LISTED RECORDS ::
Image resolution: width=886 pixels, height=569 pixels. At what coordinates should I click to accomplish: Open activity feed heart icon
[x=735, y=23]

==

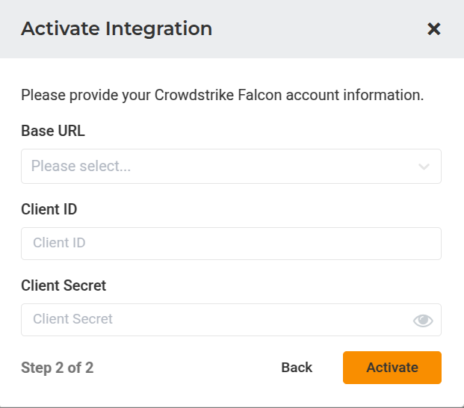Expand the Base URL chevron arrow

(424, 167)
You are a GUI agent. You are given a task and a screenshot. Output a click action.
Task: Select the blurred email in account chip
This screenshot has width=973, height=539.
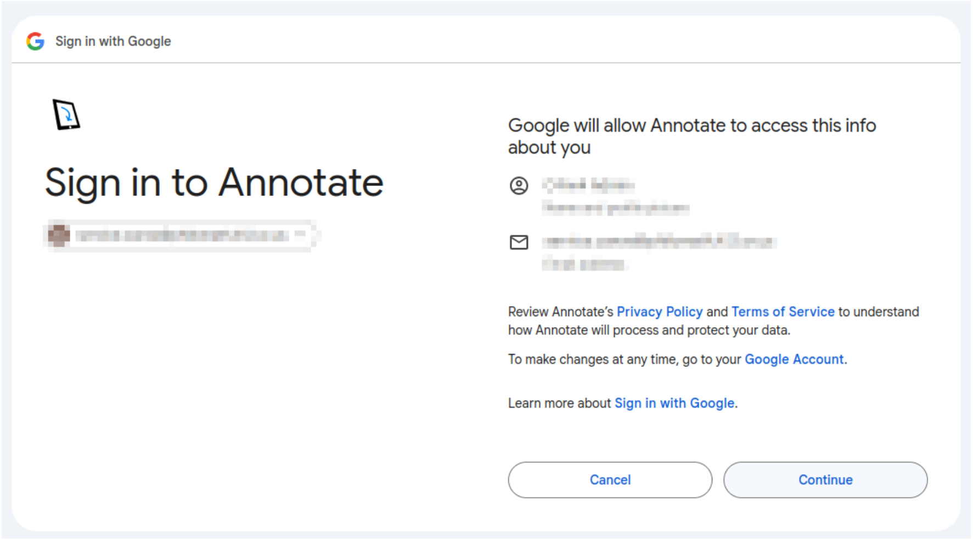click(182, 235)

PROBLEM DESCRIPTION :: Express the material from the line containing "Image resolution: width=886" through the line containing "[x=735, y=23]" as a JSON list of strings, one string per line, leaving out blank lines.

PROBLEM SOLUTION ::
[
  "Image resolution: width=886 pixels, height=569 pixels. At what coordinates should I click to accomplish: Open activity feed heart icon",
  "[x=735, y=23]"
]